Resûl, kendisine Allahü teâlâ tarafından vahy yolu ile yeni bir din gönderilen Peygamberdir. Bu din ile Allahü teâlâya nasıl ibâdet edileceğini bildiren, her asrda gelen Peygamberlere Nebî denir. Peygamberliğini bildirdikden sonra, îmân etmiyenlerle cihâd etmesi emr olunan Peygamberlere “Ülül’azm” denir. [Âdem, Nûh, İbrâhîm, Mûsâ, Îsâ ve Muhammed Mustafâ aleyhissalâtü vesselâm ülül’azm Peygamberlerdir.] Nitekim, Peygamberimize “sallallahü teâlâ aleyhi ve sellem” Peygamberliğinin bildirildiği ilk zemânlarda; (Senin vazîfen ancak emrleri teblîgdir!)buyruldu. Bir zemânda da [Kehf sûresi 29.cu âyetinde meâlen], (Ey Resûlüm! De ki, Kur’ân-ı kerîm Rabbinizden gelen bir hakdır. Artık dileyen îmân etsin, dileyen kâfir olsun! Çünki biz, zâlimler için öyle bir ateş hâzırladık ki, onun kalın dıvârları kendilerini kuşatmışdır) buyuruldu. Fekat, son zemânlarında teblîg şekli değişdi. Ve Allahü teâlâ [Tevbe sûresi 36.cı âyetinde meâlen], (… Onlar ile toptan harb edin!..) ve [Bekara sûresi 191.ci âyetinde meâlen], (O kâfirleri nerede bulursanız öldürünüz!)buyurdu.
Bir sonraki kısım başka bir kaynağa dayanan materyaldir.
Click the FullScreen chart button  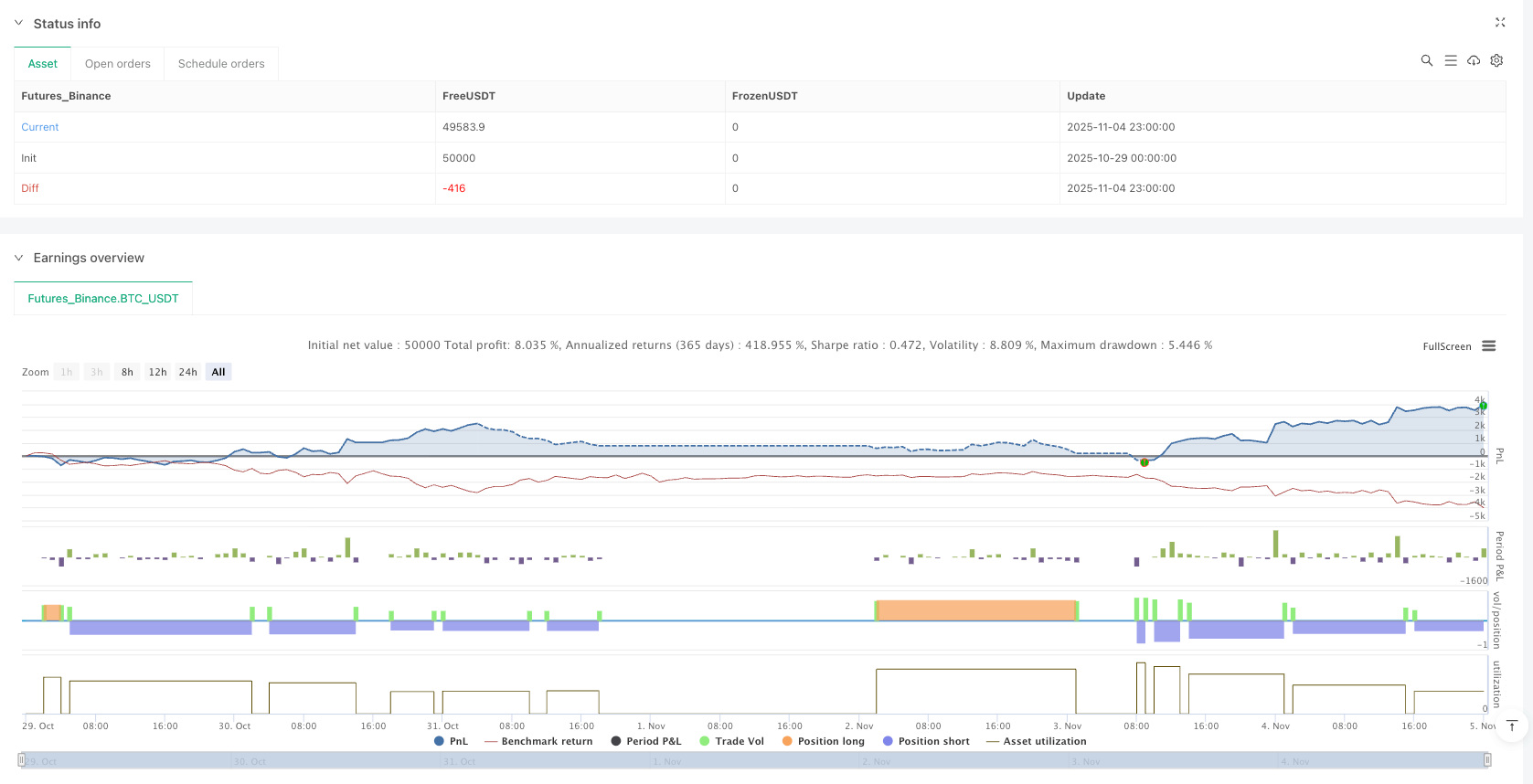pos(1446,346)
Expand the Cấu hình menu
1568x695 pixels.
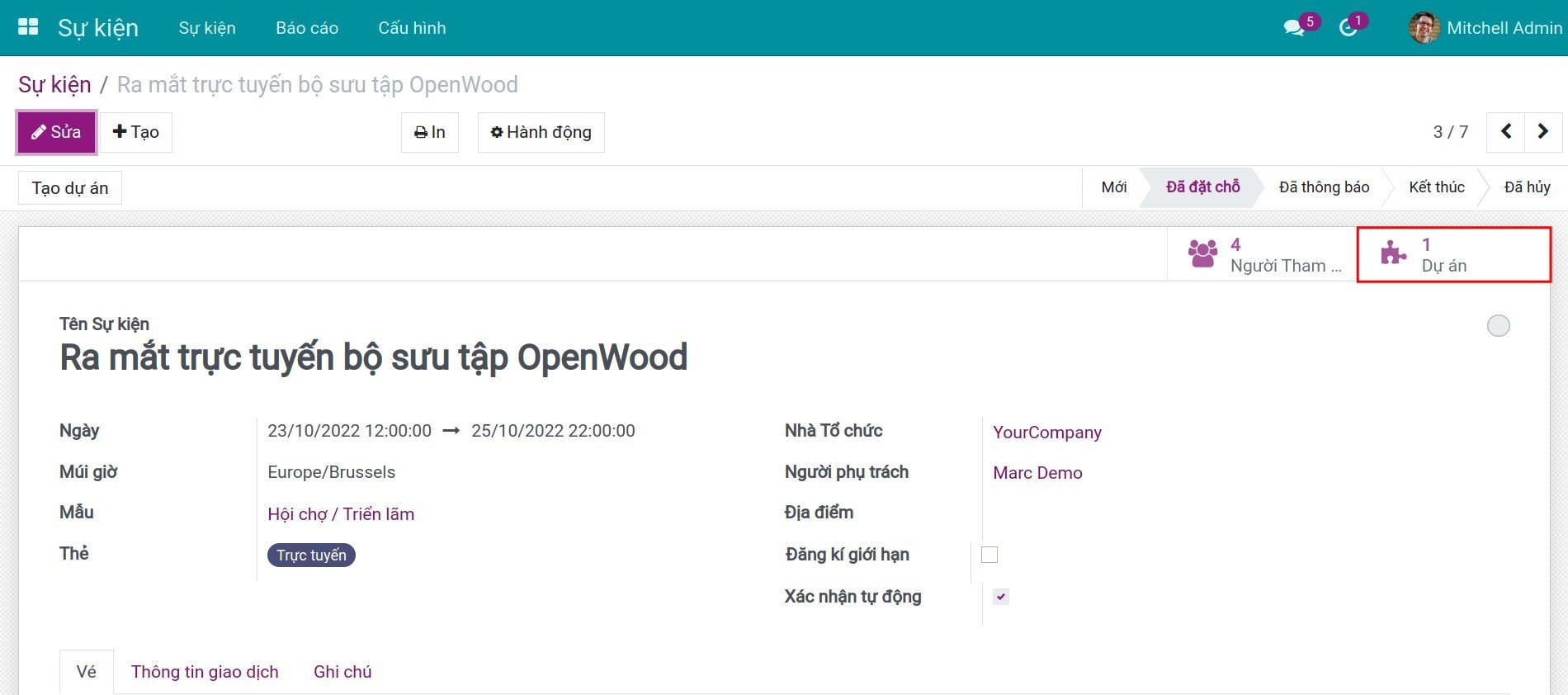(412, 28)
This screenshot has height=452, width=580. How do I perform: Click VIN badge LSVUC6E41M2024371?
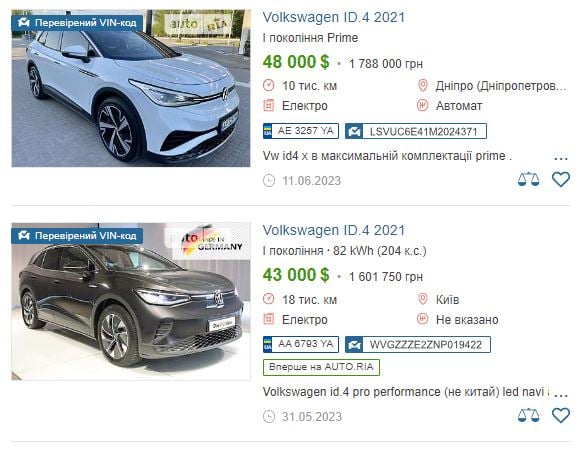coord(416,131)
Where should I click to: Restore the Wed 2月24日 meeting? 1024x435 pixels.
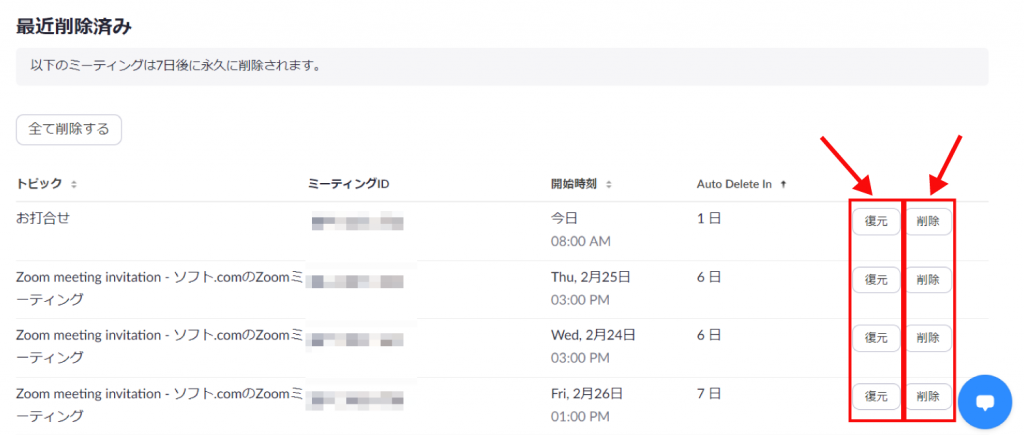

Mu’cize; Peygamberliğini bildiren bir Peygamberden, hiç kimsenin i’tirâz edemediği, âdet-i ilâhiyye dışında ve kudret-i ilâhiyye içinde meydâna gelen âdet dışı hâdiselerdir. Evliyânın kerâmetleri ve kâfirlerin istidrâcları, mu’cize ta’rifinin dışındadır. Zîrâ; Evliyâ; Nübüvvet da’vâsında bulunmaz. Dalâlet ehlinden, her ne kadar nübüvvet da’vâsında bulunanlar düşünülebilse de, Allahü teâlânın âdet-i ilâhiyyesi şöyledir ki, onlar hârikul’âde işler yapmak istedikleri sırada, bu şeyler onlardan meydâna gelmez. Gelse bile bunlara karşı çıkan ve iddiâlarının aksini söyliyen bulunur. Bu da onların da’vâlarının aslsız olduğunu gösterir.